··· Data to process

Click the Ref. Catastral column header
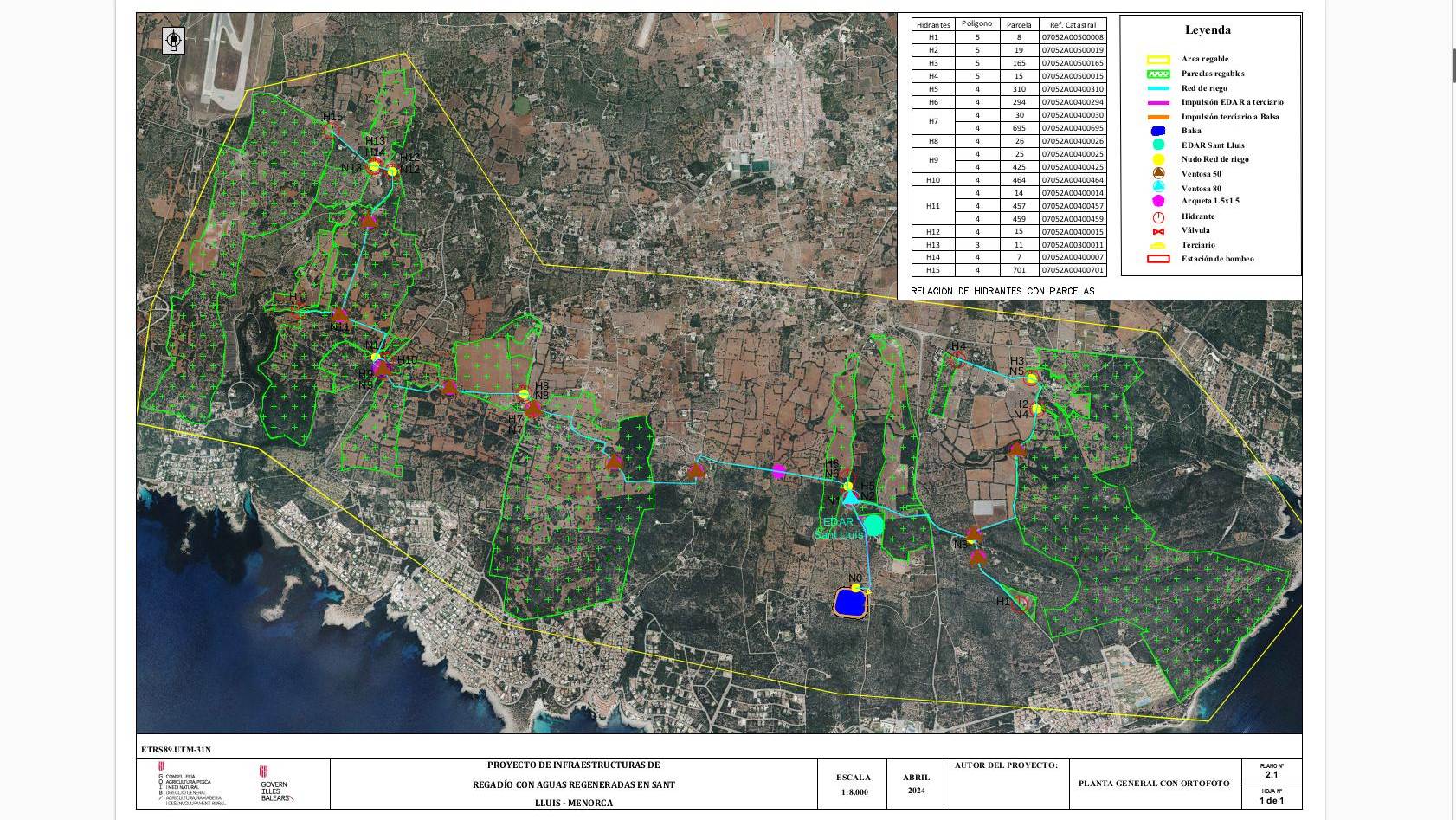Viewport: 1456px width, 820px height. click(x=1073, y=24)
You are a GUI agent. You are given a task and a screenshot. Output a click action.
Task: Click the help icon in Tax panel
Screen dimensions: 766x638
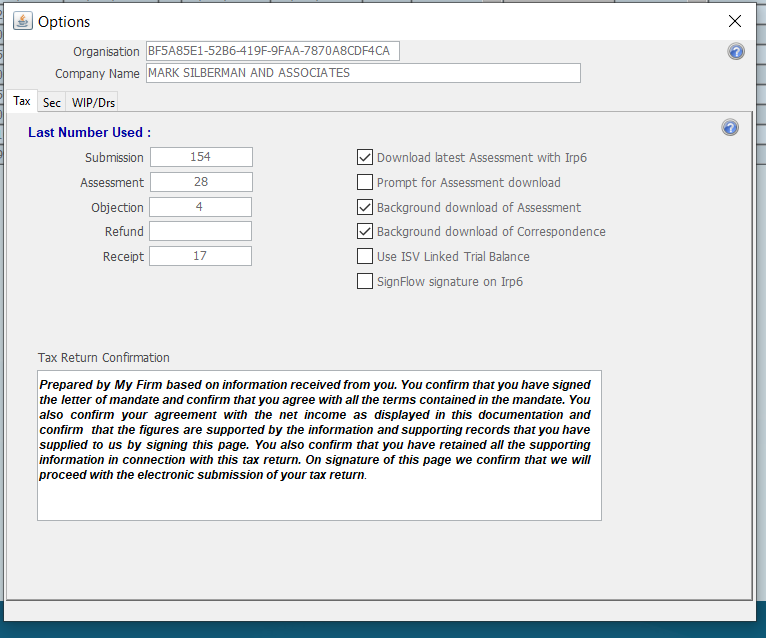(x=730, y=128)
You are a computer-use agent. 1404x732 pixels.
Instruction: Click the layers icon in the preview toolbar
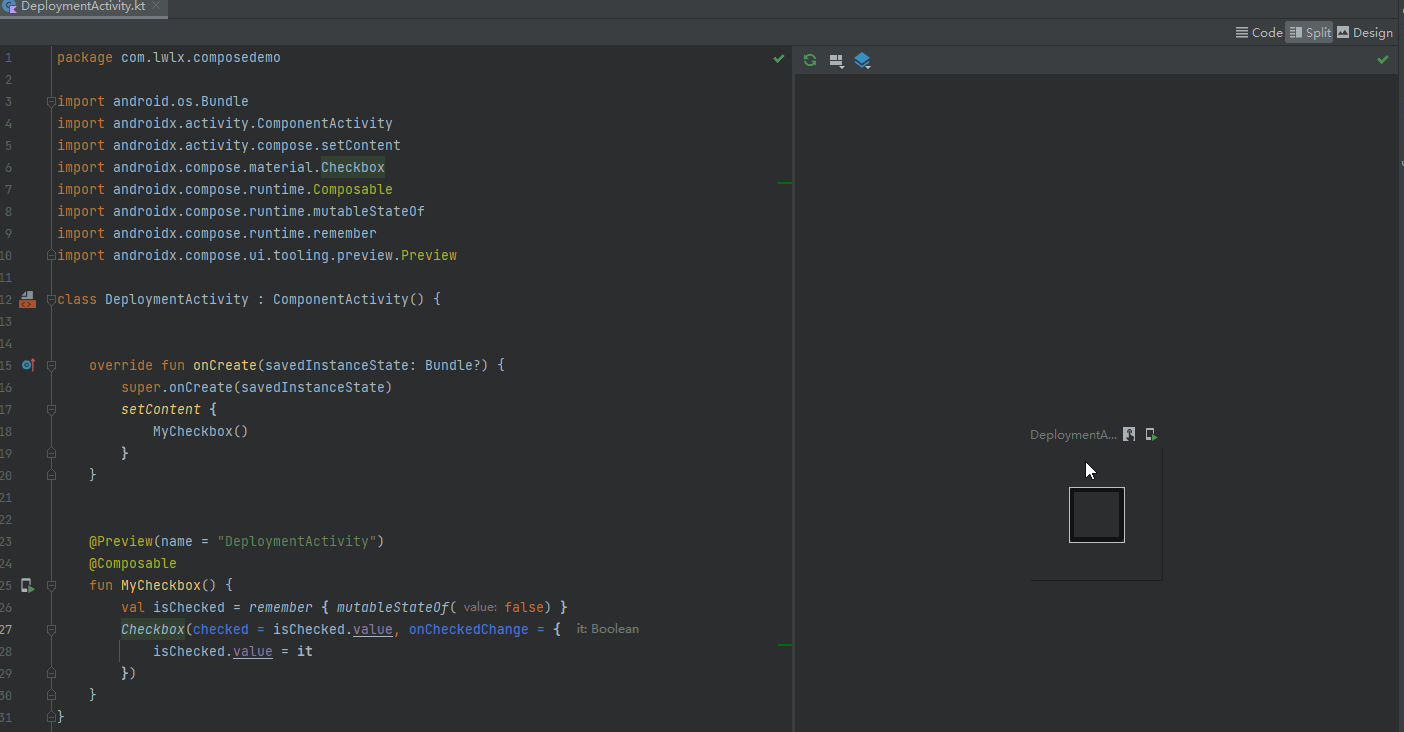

······

▸ Exercise instructions: For this exercise, transcribe the data exactly but without its pictures.

▸ Problem solution:
Click the Ref. Catastral column header
Viewport: 1456px width, 820px height. click(x=1073, y=24)
You are a GUI agent. You are given a task and a screenshot. Output a click action.
Task: Click the help icon in Tax panel
Screen dimensions: 766x638
(x=730, y=128)
You are a computer-use agent. 1404x732 pixels.
Instruction: Click the layers icon in the preview toolbar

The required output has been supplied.